# 1992 Giant Yukon - Overhaul



## marpilli (Feb 8, 2011)

*My overhauled 1992 Giant Yukon.*

*Before:*









*After:*









































































*General Details:*

I needed a 'neighborhood' bike to ride around with the kids. After buying the bike off of CraigsList for $25, I started a thread asking for help identifying the year. From what I've gathered, I believe it to be a 1992 model.

There are a few things I find really neat about this bike.

It was once a rental bike. It still has the "Recreational Vehicles & Equipment &#8230; Fairport, NY" sticker on the frame. It even has the security cable attaching the seat to the frame so it couldn't be removed by a renter. 

At some point it was put into private ownership and registered in the city of Waukesha, WI. There are other bicycle license stickers under the Waukesha sticker; but, I left them as-is.

Fairport, NY to Waukesha, WI and I bought it from a guy in Frisco, TX. She's traveled a bit...

1992 was the first year the Yukon was produced, and this frame was manufactured in November, 1991. That would make this a first year production run of the Giant Yukon. Not that the Yukon is a collector's item. But, I think it's neat to have a 'first year' bike.

*Overhaul Details:*

I've overhauled one bike before and it was a much newer model. So, I used this as an opportunity to learn by taking down and rebuilding an older bike (and buy a few new tools). 

I removed all components from the frame for cleaning. The derailleurs cleaned up nicely. The crankset cleaned up nicely, also. Just a bit of simple green (diluted) in a spray bottle, soft brush, and a rinse.

On the frame I used two different grits of Maguire's polish to remove some of the dirt from the scratches and brighten up the paint a bit. I didn't try to patch the paint. I just wanted to clean it up.

I lightly sanded the handlebars and gave them a coat of egg-shell black.

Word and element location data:

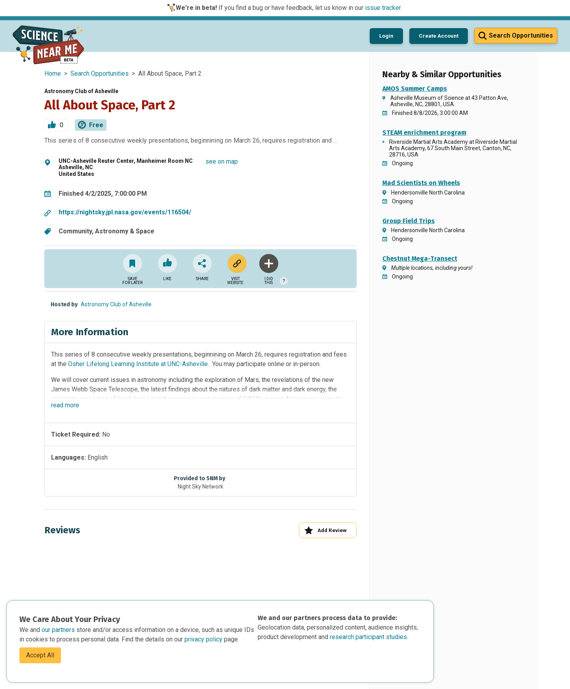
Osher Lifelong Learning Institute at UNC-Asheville (138, 364)
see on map (221, 161)
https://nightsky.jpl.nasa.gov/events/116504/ (125, 212)
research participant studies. (369, 637)
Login (386, 35)
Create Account (438, 35)
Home (52, 73)
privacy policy (204, 639)
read (65, 405)
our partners (59, 630)
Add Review (325, 530)
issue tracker (383, 7)
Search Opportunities (99, 73)
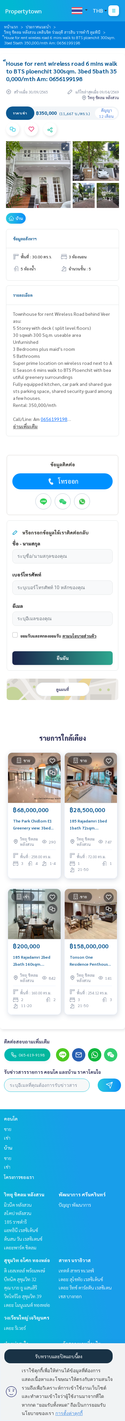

▶ **Written exercise**: Can you update the Giant Yukon overhaul post between "I needed a 'neighborhood'" and "by a renter.", inclusive, so that "rental" reads "loaner"?

▶ **Exercise response**:
I needed a 'neighborhood' bike to ride around with the kids. After buying the bike off of CraigsList for $25, I started a thread asking for help identifying the year. From what I've gathered, I believe it to be a 1992 model.

There are a few things I find really neat about this bike.

It was once a loaner bike. It still has the "Recreational Vehicles & Equipment &#8230; Fairport, NY" sticker on the frame. It even has the security cable attaching the seat to the frame so it couldn't be removed by a renter.